Toshiba announced on Friday that it has built what it claims is the smallest-ever direct methanol fuel cell.

The device, which is only a prototype at present, is designed to be used in small electronic devices such as MP3 players and wireless headsets.

Including the fuel tank, the direct methanol fuel cell (DMFC) is about the size of a thumb (22mm by 56mm by 9.1mm) and, when full, will weigh 8.5 grams. According to Toshiba, the DMFC will be able to deliver 100 milliwatts of power for up to 20 hours from a single 2-cubic-centimetre shot of methanol. The Japanese company says that topping up the device with additional methanol will be an easy process.

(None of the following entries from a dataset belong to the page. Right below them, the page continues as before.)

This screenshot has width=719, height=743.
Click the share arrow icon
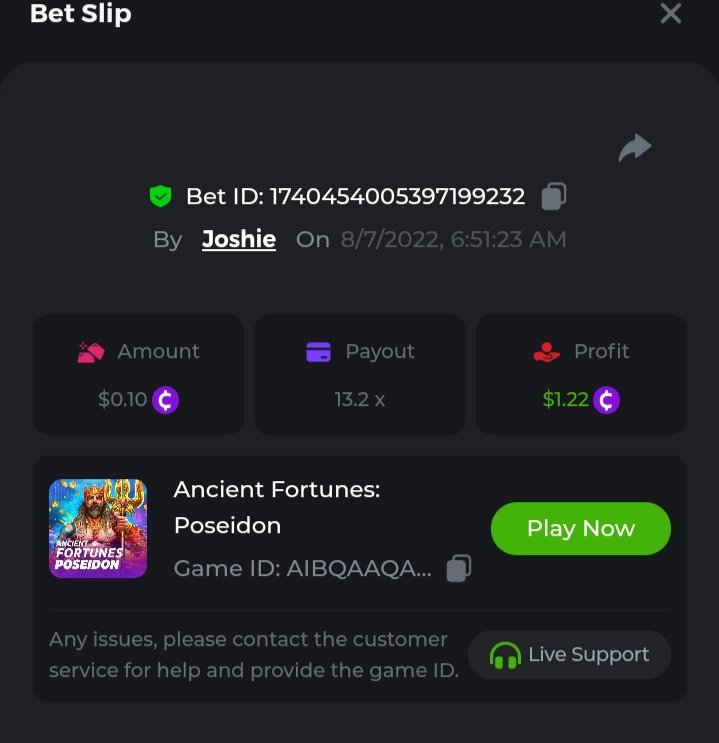[635, 149]
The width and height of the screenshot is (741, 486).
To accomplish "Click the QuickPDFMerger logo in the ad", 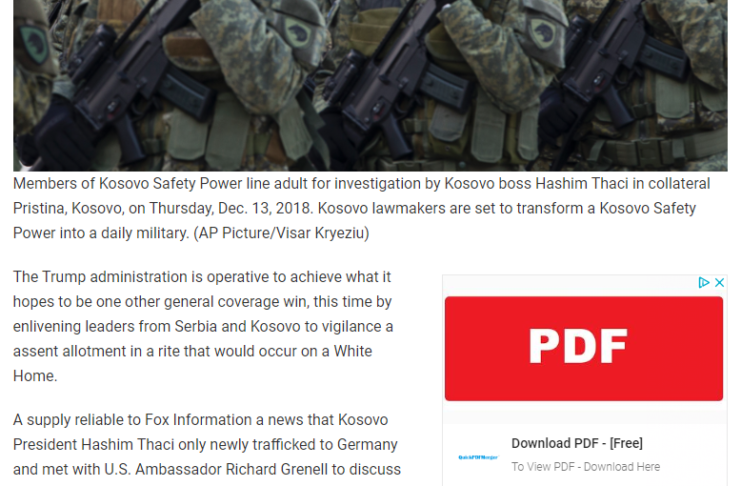I will point(478,457).
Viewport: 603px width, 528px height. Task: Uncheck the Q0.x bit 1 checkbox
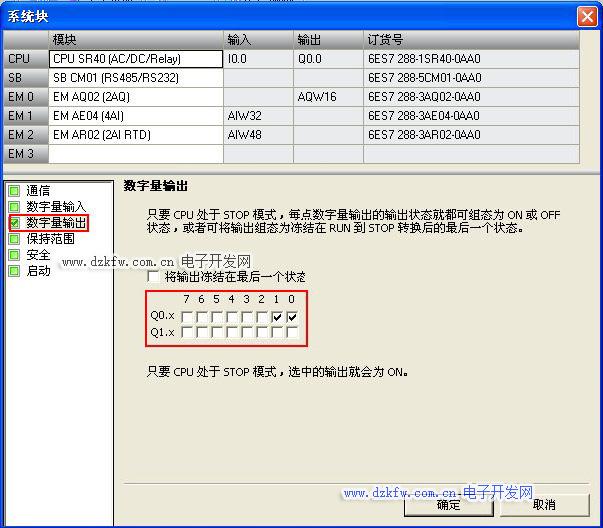tap(277, 317)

The fuel cell industry is well-used to seeing demonstrations and prototypes of innovative devices. Commercial products are much less common, but Toshiba said that it expects DMFC-powered handheld devices to go on the market by 2005.

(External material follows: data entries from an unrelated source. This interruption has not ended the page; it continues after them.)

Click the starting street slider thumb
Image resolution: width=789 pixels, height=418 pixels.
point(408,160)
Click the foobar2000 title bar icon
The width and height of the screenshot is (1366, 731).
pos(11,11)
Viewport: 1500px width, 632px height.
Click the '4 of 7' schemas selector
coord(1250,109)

DMFCs generate electricity through a reaction between diluted methanol and oxygen (in the form of air), each held in opposite sides of the cell. When they come into contact at a permeable membrane, hydrogen ions flow from the methanol side to the oxygen, which also drives electrons along a circuit connecting the two sides of the cell. The methanol and oxygen are converted to carbon dioxide and water.

Earlier Toshiba methanol fuel cells used a pump to bring the methanol and water together, but the latest prototype uses a technique called a 'passive fuel supply system'. This feeds pure methanol directly into the cell and combines it with water, setting up a concentration gradient where the fuel touching the membrane is 10 per cent methanol and 90 per cent water, as required.

Last fall, Toshiba showed off a prototype DMFC device that used an active fuel supply. This was capable of generating one watt of power but was significantly larger than this latest prototype, measuring 100mm by 60mm by 30mm.

Several other companies are also trying to crack the fuel-cell market. Earlier this week, MTI MicroFuel Cells showed off prototypes for fuel cells that could power notebooks and handheld computers, and back in January, PolyFuel demonstrated a catalytic membrane for use in methanol fuel cells for laptops and mobile phones. Toshiba's fuel cell is functionally similar to MTI's but MTI has argued that Toshiba's is not nearly as efficient.